I still have a doubt though, what is the difference between the - modifier and the * modifier? Because they seem to be achieving the same result.

Also sligthly unrelated, is there any usage for the - modifier in string.gmatch? Because I played around with it and it seems useless.

The - modifier and the * modifier may appear to achieve similar results in some cases, but they have different behaviors.

The - modifier in Lua patterns is used for complementing a character class. It matches zero or more characters that are not part of the specified class. It allows you to define a set of characters that you want to exclude from matching. For example, %l- matches zero or more lowercase letters.

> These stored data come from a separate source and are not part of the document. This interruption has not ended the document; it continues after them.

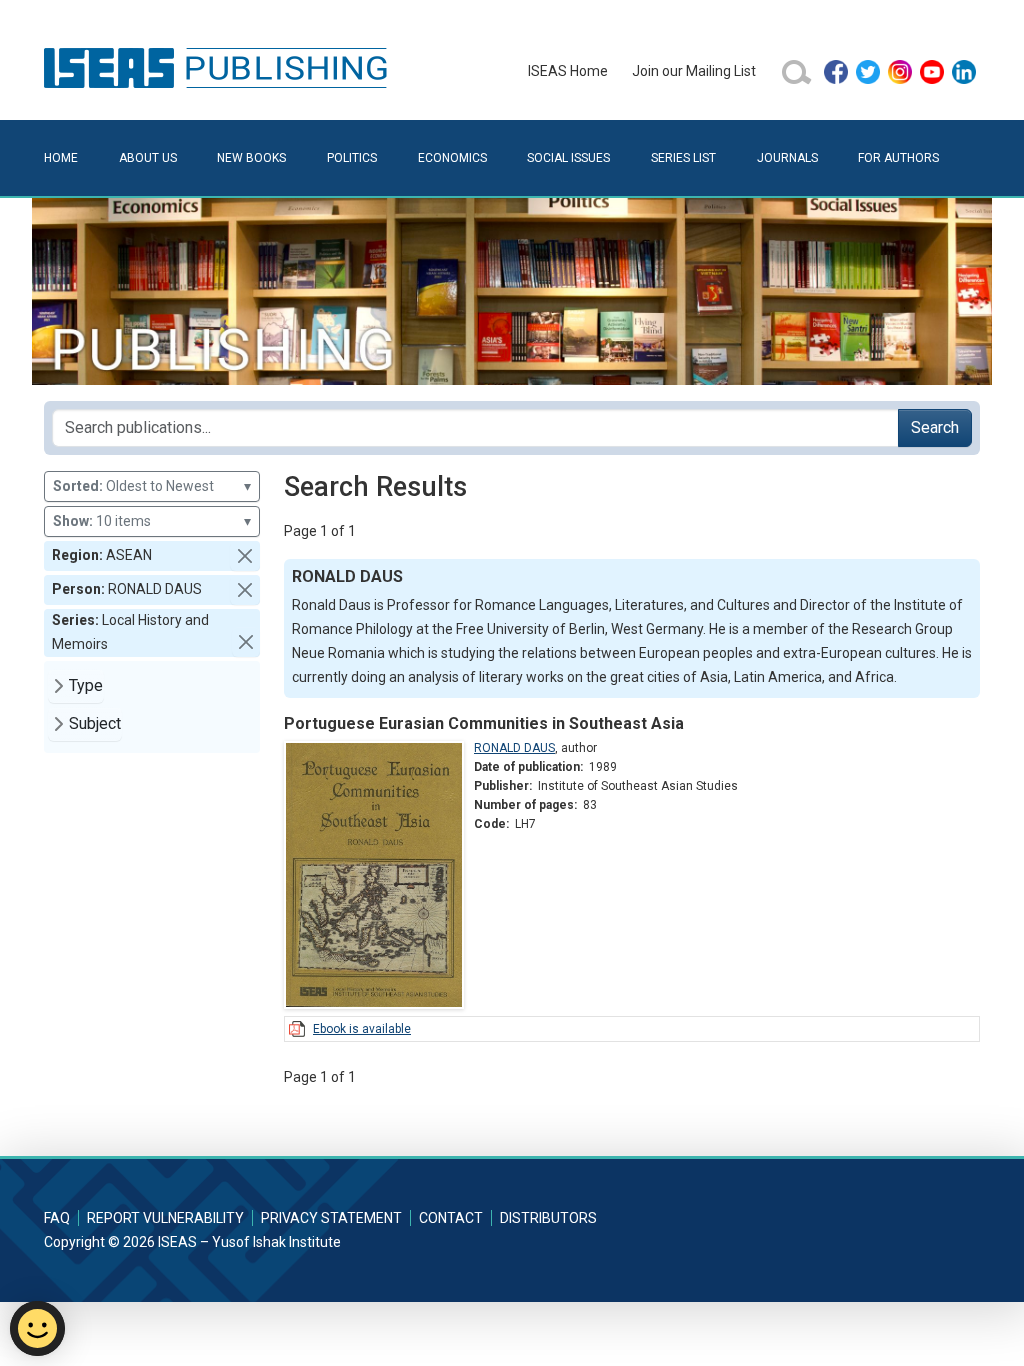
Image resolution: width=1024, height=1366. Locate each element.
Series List (683, 158)
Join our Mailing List (694, 71)
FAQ (57, 1218)
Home (61, 158)
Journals (787, 158)
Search (935, 427)
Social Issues (568, 158)
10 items (152, 521)
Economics (452, 158)
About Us (148, 158)
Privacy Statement (331, 1218)
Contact (451, 1218)
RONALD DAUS (514, 748)
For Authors (898, 158)
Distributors (548, 1218)
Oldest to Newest (152, 486)
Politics (352, 158)
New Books (251, 158)
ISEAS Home (568, 71)
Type (86, 685)
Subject (95, 723)
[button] (245, 556)
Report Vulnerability (165, 1218)
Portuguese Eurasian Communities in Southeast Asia (484, 723)
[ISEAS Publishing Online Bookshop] (219, 67)
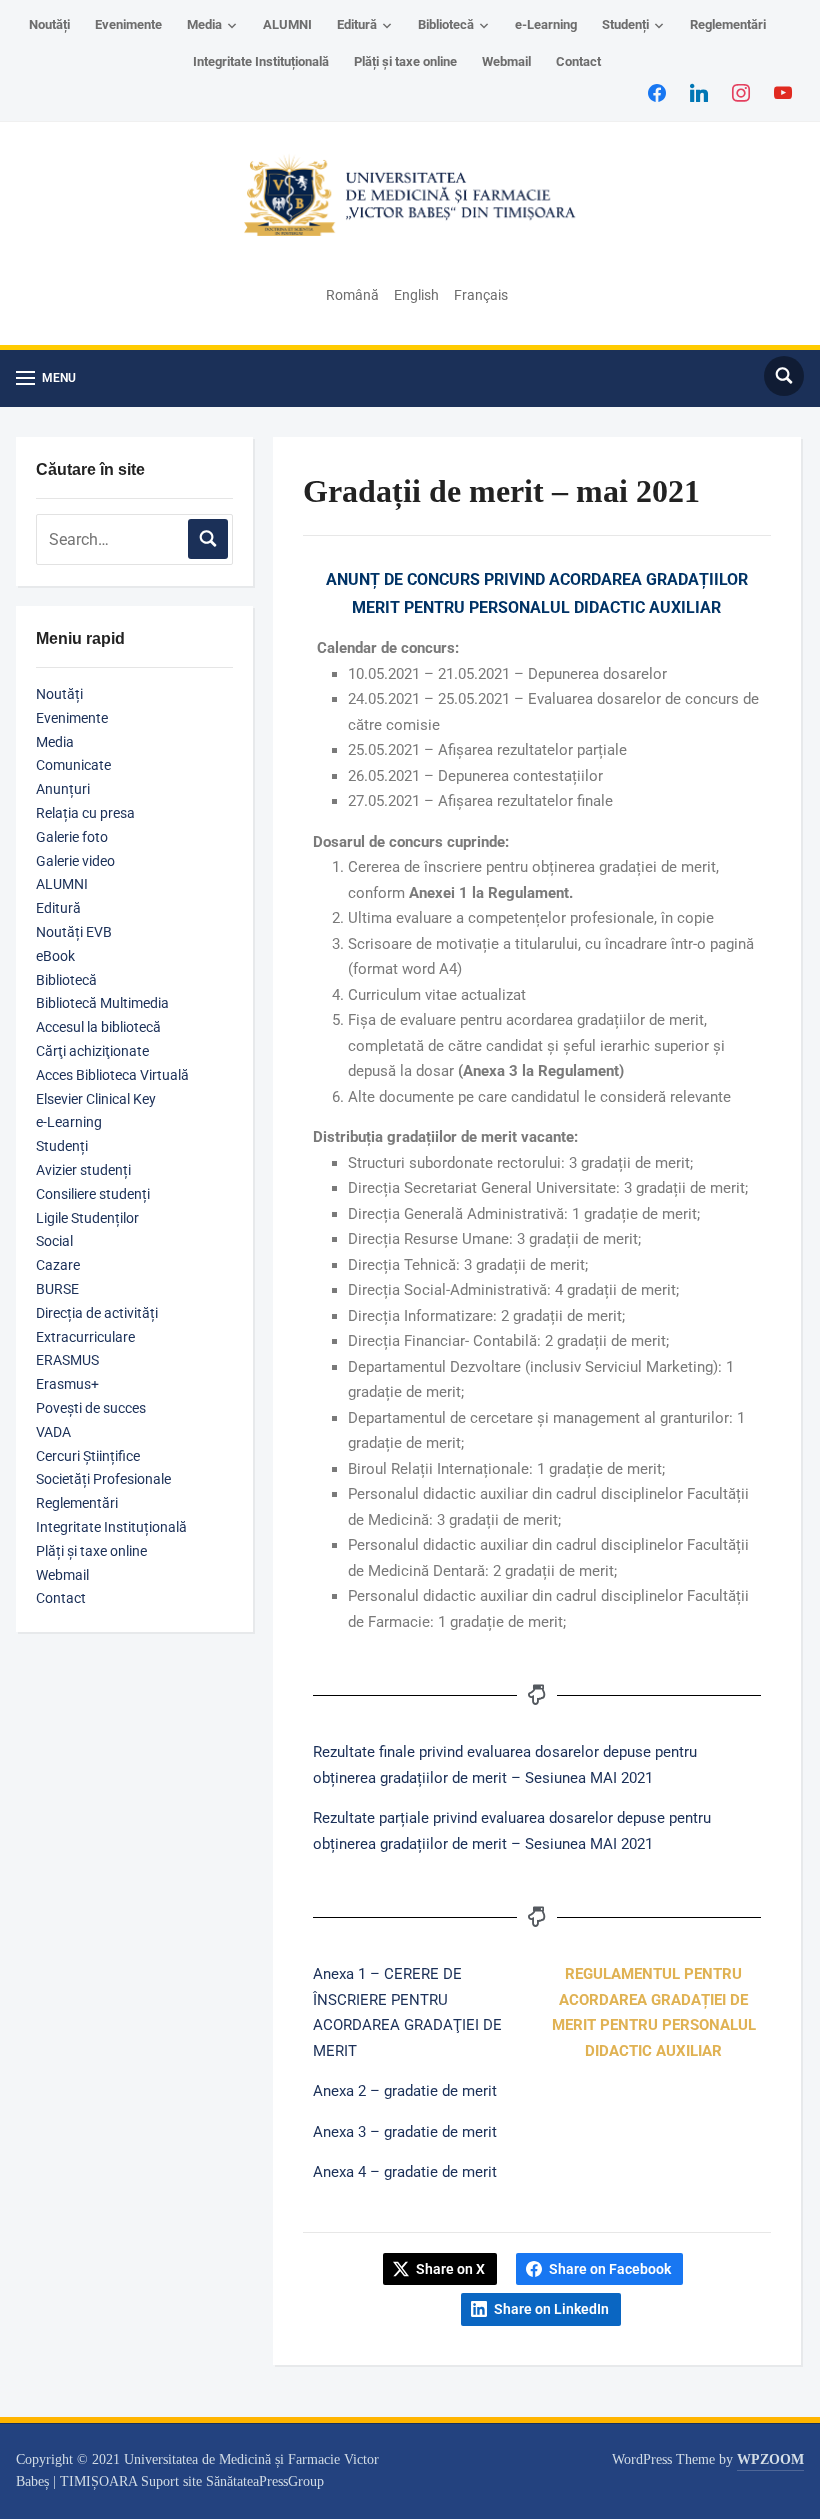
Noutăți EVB (74, 932)
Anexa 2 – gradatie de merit (405, 2091)
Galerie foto (72, 837)
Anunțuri (63, 789)
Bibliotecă (446, 24)
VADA (53, 1432)
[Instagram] (741, 92)
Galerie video (75, 861)
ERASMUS (67, 1360)
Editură (357, 24)
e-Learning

On the other hand, the * modifier in Lua patterns is used to denote zero or more occurrences of the preceding pattern. It matches zero or more repetitions of the preceding pattern. It allows you to match any number of occurrences (including zero) of a particular pattern.

Here’s an example:

local str = "Hello, world!"
local matches = string.gmatch(str, "%l-")
for match in matches do
    print(match)
end
-- Output:
-- H
-- e
-- l
-- l
-- o
-- w
-- o
-- r
-- l
-- d

In this example, string.gmatch with %l- iterates over each lowercase letter in the string. It matches each lowercase letter individually, including the empty string.

%l* - Matches zero or more lowercase letters.

local str = "Hello, world!"
local matches = string.gmatch(str, "%l*")
for match in matches do
    print(match)
end
-- Output:
-- H
-- e
-- l
-- l
-- o
-- w
-- o
-- r
-- l
-- d
-- 

In this example, string.gmatch with %l* matches sequences of zero or more lowercase letters. It matches both individual lowercase letters and sequences of lowercase letters. The final match is an empty string.

As for the usage of the - modifier in string.gmatch , it doesn’t have a direct application. The - modifier is mainly used in string.gsub to complement character classes and perform substitutions. In string.gmatch , it is not needed because the purpose of string.gmatch is to iterate over matches, not to perform substitutions. So, the - modifier is not relevant in the context of string.gmatch .

Thank you very much, you made this topic very clear to me!

This topic was automatically closed 14 days after the last reply. New replies are no longer allowed.